# Pier on NAS = REDS



## Joey2Wise (Apr 23, 2011)

Last night the Reds were running like crazy!! You could see the school of sting ray pass by, but the reds were hitting on just about anything you put in front of them. The most successful bait was a bomber. 4 reds ranging from 30-40 inches taken on one pole last night all within 30 minutes of each other. Great night to be out. 

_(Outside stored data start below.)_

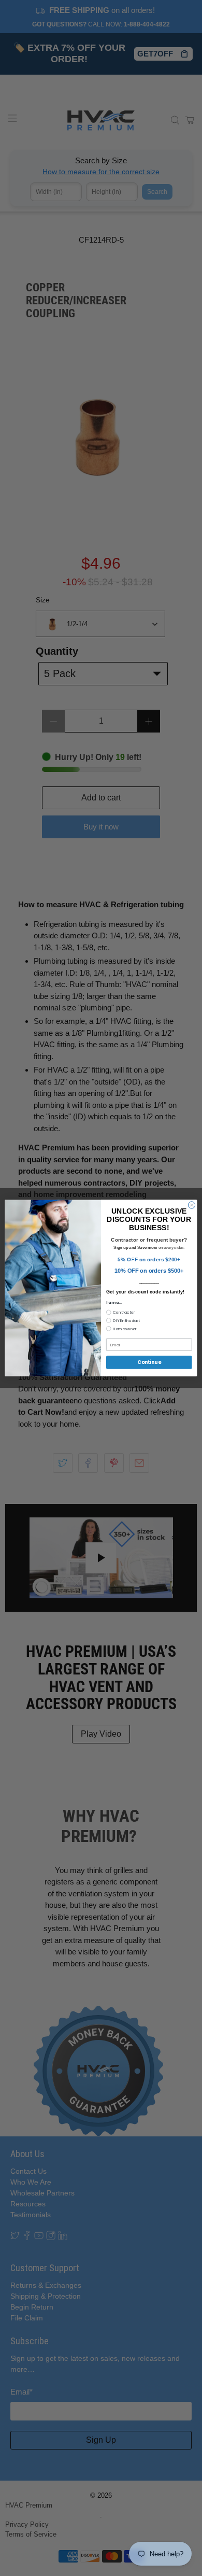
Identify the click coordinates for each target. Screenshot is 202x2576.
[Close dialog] (191, 1205)
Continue (149, 1362)
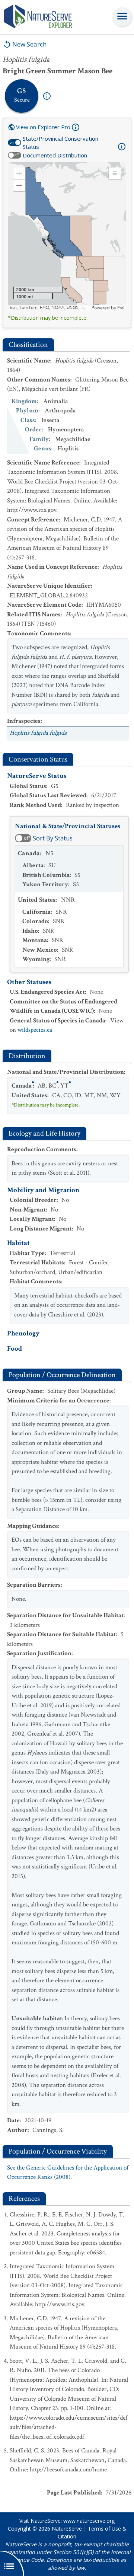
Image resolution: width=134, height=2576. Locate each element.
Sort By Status (53, 838)
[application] (67, 236)
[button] (19, 173)
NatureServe (67, 2528)
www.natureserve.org (89, 2520)
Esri (120, 307)
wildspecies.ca (34, 1030)
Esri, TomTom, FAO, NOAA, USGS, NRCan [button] (50, 307)
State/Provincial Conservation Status (60, 143)
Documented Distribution (55, 155)
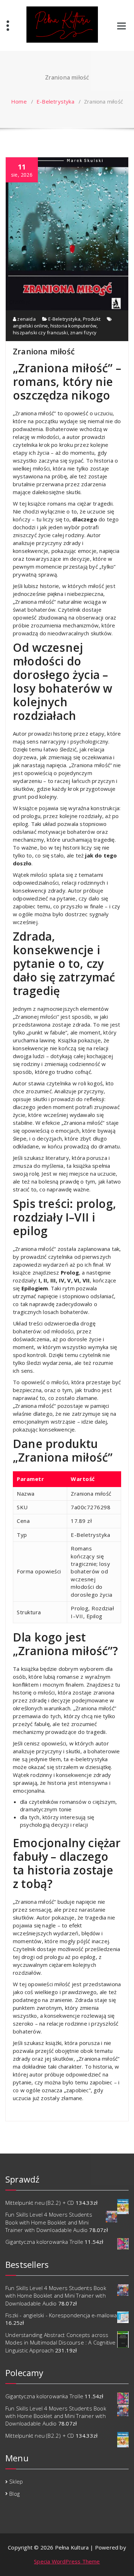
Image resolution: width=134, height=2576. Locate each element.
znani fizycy (83, 332)
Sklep (16, 2481)
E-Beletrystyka (55, 101)
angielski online (30, 325)
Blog (14, 2493)
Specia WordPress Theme (67, 2561)
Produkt (91, 319)
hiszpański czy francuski (40, 332)
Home (19, 101)
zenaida (26, 319)
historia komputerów (73, 325)
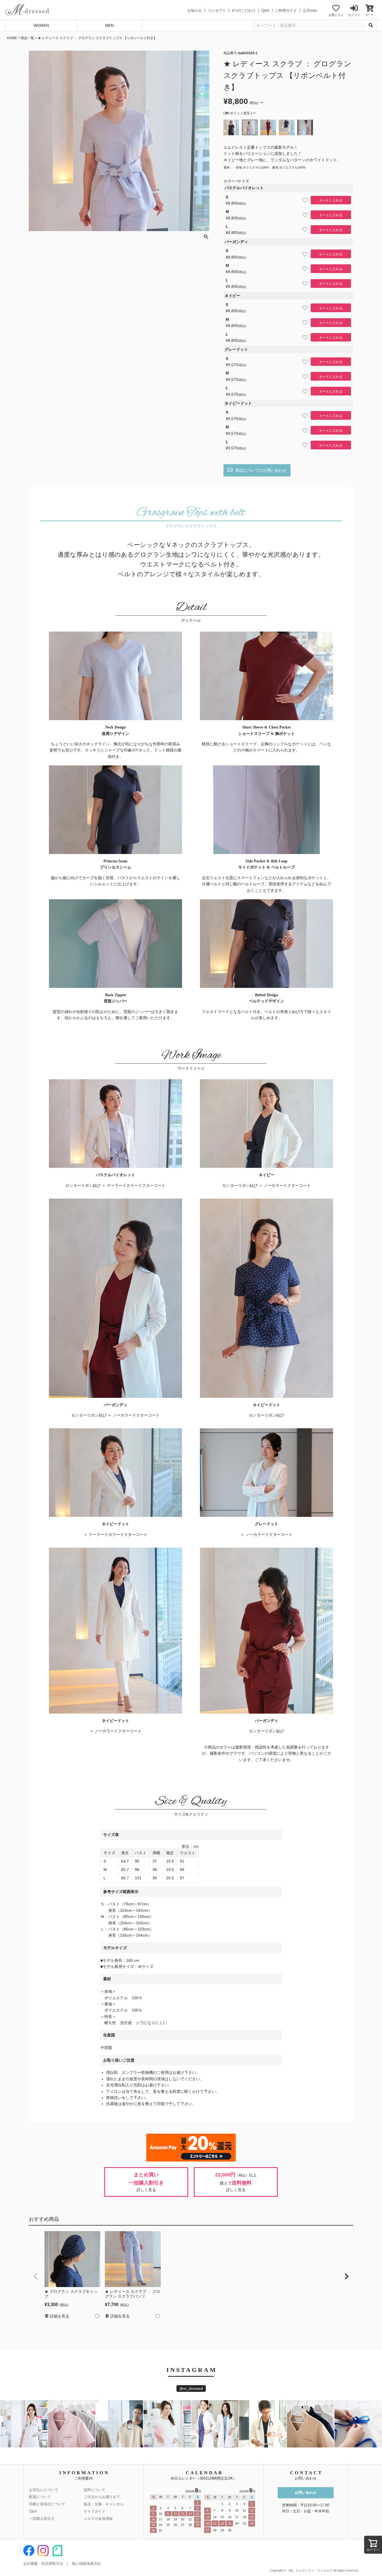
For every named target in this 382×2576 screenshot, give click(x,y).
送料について (94, 2490)
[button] (35, 2276)
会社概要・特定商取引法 (43, 2563)
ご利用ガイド (286, 10)
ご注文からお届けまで (102, 2497)
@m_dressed (191, 2388)
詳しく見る (146, 2190)
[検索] (370, 25)
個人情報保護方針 (86, 2563)
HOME (12, 38)
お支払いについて (43, 2490)
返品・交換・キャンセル (104, 2504)
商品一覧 (27, 38)
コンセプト (217, 10)
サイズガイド (94, 2511)
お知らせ (194, 10)
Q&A (265, 10)
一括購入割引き (42, 2518)
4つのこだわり (244, 10)
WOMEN (41, 25)
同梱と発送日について (47, 2504)
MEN (109, 25)
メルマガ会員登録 (98, 2518)
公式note (310, 10)
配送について (40, 2497)
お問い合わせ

There was also a 4 foot Bull Shark on cut bait, a few specs, and 1 hardhead on dead shrimp.


----------



## redslayer101 (Mar 31, 2011)

where is NAS pier located at?


----------



## navy fisherman (Feb 5, 2011)

the charlie pier? or the one over by Sherman cove marina?


----------



## Todd (May 16, 2010)

Charlie


----------



## Joey2Wise (Apr 23, 2011)

I believe it is the Charlie one...I haven't been here long. If you go in the main gate, you take the left curve and follow it till it dead ends and make a left. The pier is on your right. If you go in the back gate, you follow the road for about 5 miles or so and it is on the right.


----------



## navy fisherman (Feb 5, 2011)

Fishin was good today caught a few sail cats and broke off a big red at the pier, that sucked but it was still a good day fishin


----------



## devinsdad (Mar 31, 2010)

Can civilians fish the pier?


----------



## Joey2Wise (Apr 23, 2011)

@Navy Fisherman - I probably saw you out there. I saw a few guys bringing in the Gaftops and had a Red at the pier but some genius with a towel thought he would be able to pull the monster out of the water by the string. Octopus, trout, and flounder were also hitting last night. 

@Devinsdad - I have seen guys that definitely are not military out there. I assume they either work on base and have passes, or they get sponsored by a military person they know to get on base and fish the pier.


----------